=== Document extract ===
____________________
Exam 2 Flashcards
(26 cards)
Complicated UTI’s
common in dogs & cats Causes: - functional (interferes with micturition) - anatomical deficits/dysfunction - Other (trauma, disease)
Uncomplicated UTI’s
- common in humans, uncommon in dogs/cats
- presume if healthy animal, 1 time event, and other predisposing causes ruled out
Treat an uncomplicated UTI
10-14 days
Top 3 drugs: Amoxicillin, Amoxicillin + Clavulanic acid, Cephalexin
Or high dose enrofloxacin or Trimethoprim-sulfa for 3 days
Treat a complicated UTI
Treat case by case depending on what’s cultured
Top 3 drugs: Amoxicillin, Amoxicillin + Clavulanic acid, Cephalexin
Min 10-14 days, max 6 wks
UTI Gram neg enteric bacterial agents
- facultative anaerobes
- fecal organisms
- Enterobacteriaceae family (EPEK: E. coli, Proteus spp, Enterobacter spp, Klebsiella spp)
UTI Gram pos cocci bacterial agents
- facultative anaerobes
- Coagulase Pos (S. pseudointermedius, S. aureus)
- Enterococcus spp (fecal bact)
____________________
=== Data excerpts ===

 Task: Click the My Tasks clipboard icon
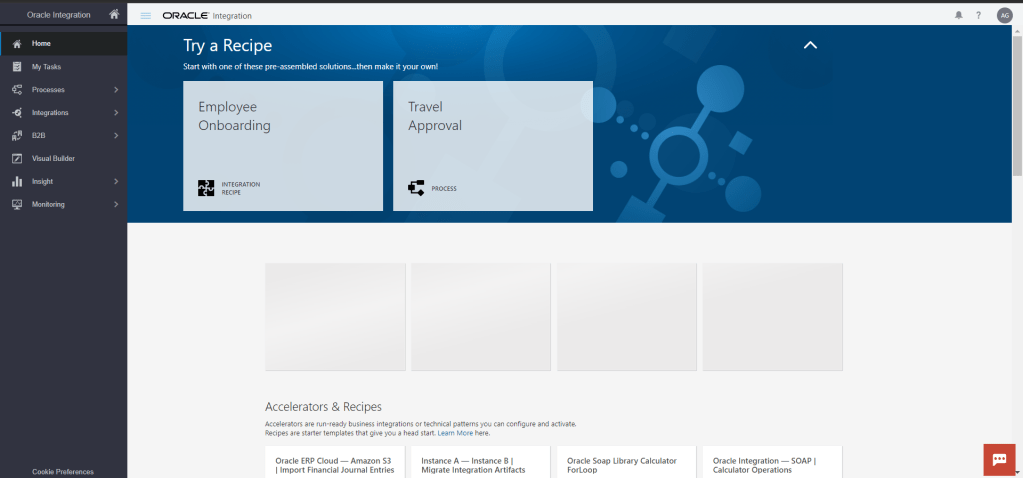click(x=17, y=67)
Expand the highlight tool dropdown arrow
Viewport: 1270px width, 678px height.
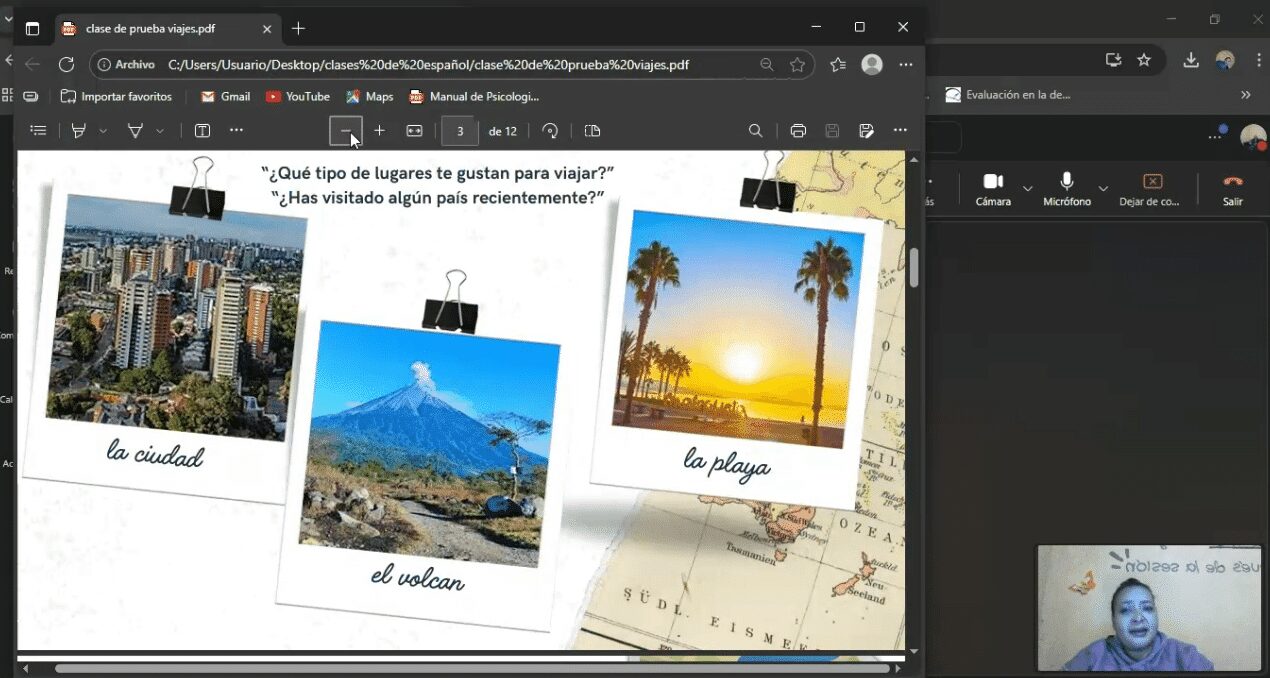[103, 131]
____________________
=== Problems to solve ===
a - Please explain, using the UTI flashcards, when a UTI in a dog or cat may be presumed uncomplicated.
b - According to the UTI flashcards, what are the minimum and maximum treatment durations for a complicated UTI?

=== Answers for each item ===
a - A UTI may be presumed uncomplicated when the animal is healthy, the infection is a one-time event, and other predisposing causes have been ruled out.

b - A minimum of 10–14 days and a maximum of 6 weeks.